___ RECORD EXTRACTS

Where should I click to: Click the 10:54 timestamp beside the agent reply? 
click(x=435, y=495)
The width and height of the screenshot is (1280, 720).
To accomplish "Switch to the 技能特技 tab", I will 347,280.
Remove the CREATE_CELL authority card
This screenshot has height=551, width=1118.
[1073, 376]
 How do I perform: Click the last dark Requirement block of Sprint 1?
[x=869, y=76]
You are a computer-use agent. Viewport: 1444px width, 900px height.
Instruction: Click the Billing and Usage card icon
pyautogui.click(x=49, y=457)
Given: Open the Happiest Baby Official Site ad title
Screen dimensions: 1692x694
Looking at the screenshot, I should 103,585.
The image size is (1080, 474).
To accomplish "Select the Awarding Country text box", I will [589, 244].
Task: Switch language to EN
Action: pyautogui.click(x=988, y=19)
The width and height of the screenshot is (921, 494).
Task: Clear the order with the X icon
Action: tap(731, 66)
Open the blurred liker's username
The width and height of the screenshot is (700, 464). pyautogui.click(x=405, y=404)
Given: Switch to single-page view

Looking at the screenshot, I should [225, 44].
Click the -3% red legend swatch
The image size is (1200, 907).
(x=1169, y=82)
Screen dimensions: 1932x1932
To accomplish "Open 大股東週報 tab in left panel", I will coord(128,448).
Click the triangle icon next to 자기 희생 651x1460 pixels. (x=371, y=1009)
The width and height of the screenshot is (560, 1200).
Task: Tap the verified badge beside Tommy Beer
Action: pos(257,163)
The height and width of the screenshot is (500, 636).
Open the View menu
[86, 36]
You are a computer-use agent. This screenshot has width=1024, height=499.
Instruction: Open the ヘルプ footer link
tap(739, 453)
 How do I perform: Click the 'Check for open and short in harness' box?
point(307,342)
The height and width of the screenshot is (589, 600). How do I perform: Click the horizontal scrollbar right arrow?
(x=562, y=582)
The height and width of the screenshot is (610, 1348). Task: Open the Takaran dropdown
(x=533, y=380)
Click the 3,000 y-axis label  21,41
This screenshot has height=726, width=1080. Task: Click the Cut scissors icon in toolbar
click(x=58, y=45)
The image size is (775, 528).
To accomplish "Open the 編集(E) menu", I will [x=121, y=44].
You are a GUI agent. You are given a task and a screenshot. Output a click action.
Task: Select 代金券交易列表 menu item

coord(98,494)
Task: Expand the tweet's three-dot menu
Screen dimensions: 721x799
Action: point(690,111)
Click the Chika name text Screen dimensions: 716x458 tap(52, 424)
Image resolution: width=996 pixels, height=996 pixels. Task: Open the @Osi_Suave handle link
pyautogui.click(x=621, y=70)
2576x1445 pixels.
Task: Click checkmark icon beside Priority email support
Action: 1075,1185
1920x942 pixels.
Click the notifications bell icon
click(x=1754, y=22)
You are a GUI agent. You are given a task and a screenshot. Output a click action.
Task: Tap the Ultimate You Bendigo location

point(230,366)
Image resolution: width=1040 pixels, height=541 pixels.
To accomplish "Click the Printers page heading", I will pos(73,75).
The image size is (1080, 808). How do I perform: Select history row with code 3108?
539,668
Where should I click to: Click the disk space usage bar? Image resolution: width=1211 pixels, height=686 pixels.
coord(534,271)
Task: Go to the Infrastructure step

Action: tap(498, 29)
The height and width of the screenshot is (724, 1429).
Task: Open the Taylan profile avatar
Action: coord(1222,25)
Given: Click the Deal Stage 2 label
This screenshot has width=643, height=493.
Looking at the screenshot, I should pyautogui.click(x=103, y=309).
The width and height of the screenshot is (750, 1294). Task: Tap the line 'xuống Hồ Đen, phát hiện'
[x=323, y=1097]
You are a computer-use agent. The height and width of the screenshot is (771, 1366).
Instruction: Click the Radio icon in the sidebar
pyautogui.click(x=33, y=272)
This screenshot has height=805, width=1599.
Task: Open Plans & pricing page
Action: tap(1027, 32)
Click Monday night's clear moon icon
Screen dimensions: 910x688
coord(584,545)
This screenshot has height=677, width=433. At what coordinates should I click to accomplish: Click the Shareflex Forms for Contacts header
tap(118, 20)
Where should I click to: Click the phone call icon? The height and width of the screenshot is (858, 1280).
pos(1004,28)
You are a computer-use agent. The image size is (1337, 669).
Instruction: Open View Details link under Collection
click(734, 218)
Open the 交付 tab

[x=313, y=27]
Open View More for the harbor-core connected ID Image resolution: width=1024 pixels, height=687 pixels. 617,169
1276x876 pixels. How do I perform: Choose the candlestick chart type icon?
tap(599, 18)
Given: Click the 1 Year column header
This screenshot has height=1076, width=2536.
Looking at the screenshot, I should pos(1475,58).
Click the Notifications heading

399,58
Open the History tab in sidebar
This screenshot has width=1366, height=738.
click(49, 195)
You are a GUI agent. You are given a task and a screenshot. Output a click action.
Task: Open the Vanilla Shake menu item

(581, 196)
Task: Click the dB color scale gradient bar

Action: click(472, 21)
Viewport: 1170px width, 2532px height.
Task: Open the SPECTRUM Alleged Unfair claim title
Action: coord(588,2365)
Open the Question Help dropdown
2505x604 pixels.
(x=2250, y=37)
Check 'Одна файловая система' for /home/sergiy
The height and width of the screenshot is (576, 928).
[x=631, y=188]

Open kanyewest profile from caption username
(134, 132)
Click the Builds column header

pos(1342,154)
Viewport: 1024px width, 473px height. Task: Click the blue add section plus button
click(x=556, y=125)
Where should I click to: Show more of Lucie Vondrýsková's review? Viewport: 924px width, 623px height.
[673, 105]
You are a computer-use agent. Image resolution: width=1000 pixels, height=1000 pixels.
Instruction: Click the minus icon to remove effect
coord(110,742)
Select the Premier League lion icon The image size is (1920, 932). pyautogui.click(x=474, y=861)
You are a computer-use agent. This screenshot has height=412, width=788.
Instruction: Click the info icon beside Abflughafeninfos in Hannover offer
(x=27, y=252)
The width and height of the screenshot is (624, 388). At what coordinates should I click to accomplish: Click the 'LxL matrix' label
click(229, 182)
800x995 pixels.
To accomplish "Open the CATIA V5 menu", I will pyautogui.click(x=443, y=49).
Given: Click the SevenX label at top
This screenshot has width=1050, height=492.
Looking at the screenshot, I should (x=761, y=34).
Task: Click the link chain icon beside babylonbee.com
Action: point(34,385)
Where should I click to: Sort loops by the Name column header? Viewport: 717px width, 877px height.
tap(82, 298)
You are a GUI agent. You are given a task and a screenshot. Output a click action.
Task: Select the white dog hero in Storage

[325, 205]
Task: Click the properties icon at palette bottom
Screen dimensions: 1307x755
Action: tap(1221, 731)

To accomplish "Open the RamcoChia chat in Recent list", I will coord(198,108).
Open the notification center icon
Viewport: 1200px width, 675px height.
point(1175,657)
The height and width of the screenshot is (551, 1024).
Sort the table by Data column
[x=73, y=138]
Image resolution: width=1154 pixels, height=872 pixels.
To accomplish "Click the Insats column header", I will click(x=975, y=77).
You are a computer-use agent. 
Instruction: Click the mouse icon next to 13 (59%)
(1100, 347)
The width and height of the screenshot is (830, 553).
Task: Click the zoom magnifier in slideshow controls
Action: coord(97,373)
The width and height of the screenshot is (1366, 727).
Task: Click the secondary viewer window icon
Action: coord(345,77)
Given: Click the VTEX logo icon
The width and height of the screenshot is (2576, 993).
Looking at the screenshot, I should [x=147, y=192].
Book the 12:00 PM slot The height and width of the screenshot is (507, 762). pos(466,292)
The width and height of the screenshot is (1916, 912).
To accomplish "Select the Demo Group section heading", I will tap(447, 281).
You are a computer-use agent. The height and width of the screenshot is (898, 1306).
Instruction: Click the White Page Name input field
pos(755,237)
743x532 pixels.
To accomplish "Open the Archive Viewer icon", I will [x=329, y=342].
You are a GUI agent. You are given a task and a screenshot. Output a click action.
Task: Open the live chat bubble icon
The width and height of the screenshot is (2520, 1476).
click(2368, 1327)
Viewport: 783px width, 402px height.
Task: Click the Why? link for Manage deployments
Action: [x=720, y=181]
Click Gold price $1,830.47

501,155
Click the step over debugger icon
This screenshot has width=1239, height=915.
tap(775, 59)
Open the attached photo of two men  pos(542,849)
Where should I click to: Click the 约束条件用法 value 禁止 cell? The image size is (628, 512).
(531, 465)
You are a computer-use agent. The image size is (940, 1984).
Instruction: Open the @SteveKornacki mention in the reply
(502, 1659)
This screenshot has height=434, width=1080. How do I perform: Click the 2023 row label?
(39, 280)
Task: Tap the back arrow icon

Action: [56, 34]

______

All lines above between those holding "The height and width of the screenshot is (610, 1348)." and "Click the Chika", inclusive, must be set down unchanged, and no other line may be included.

● **RESULT FOR THIS TASK**:
The height and width of the screenshot is (610, 1348). Task: Open the Takaran dropdown
(x=533, y=380)
Click the 3,000 y-axis label  21,41
This screenshot has height=726, width=1080. Task: Click the Cut scissors icon in toolbar
click(x=58, y=45)
The image size is (775, 528).
To accomplish "Open the 編集(E) menu", I will [x=121, y=44].
You are a GUI agent. You are given a task and a screenshot. Output a click action.
Task: Select 代金券交易列表 menu item

coord(98,494)
Task: Expand the tweet's three-dot menu
Screen dimensions: 721x799
Action: point(690,111)
Click the Chika name text Screen dimensions: 716x458 tap(52, 424)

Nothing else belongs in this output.